Please count the lines in the records below that contain the word "width", treating uppercase and lowercase as different. Give only the number.

# Records to process start

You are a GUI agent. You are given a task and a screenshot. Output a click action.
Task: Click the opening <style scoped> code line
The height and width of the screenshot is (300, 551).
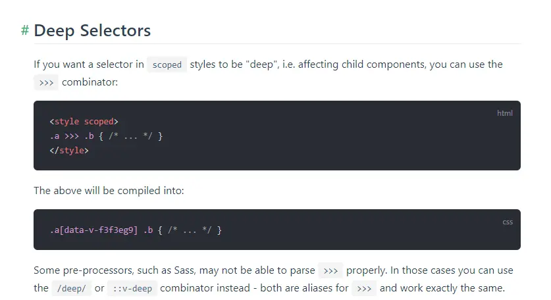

# Records to process end
# Records to process start

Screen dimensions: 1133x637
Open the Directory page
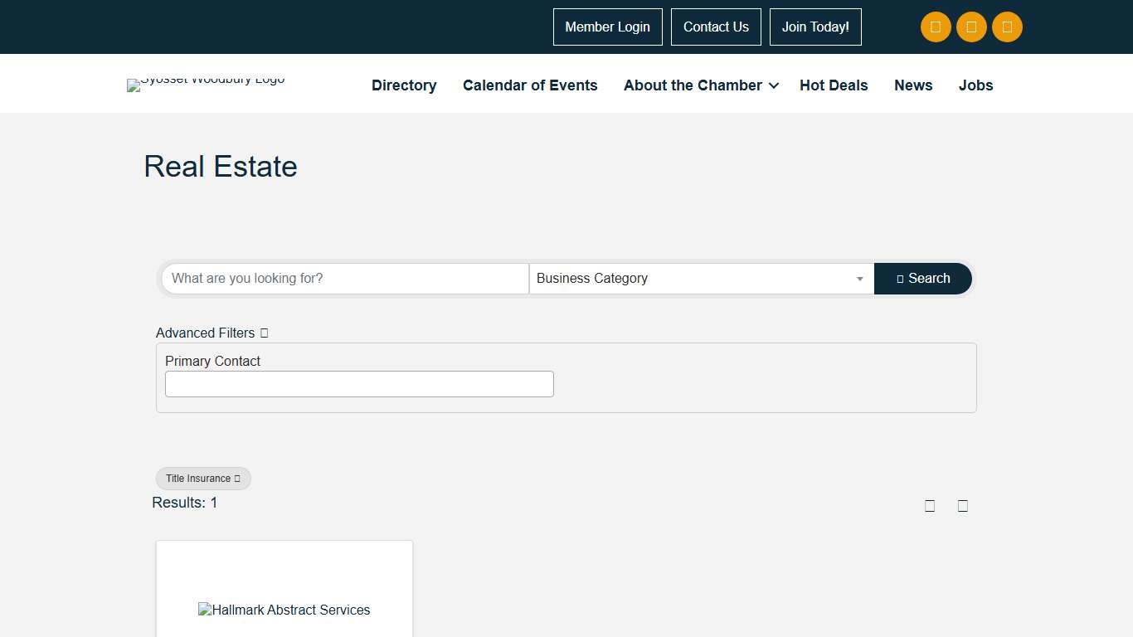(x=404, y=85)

# Records to process end
# Records to process start

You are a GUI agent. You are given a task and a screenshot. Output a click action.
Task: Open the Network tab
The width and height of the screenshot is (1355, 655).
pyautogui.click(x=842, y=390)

# Records to process end

Solution to this task:
2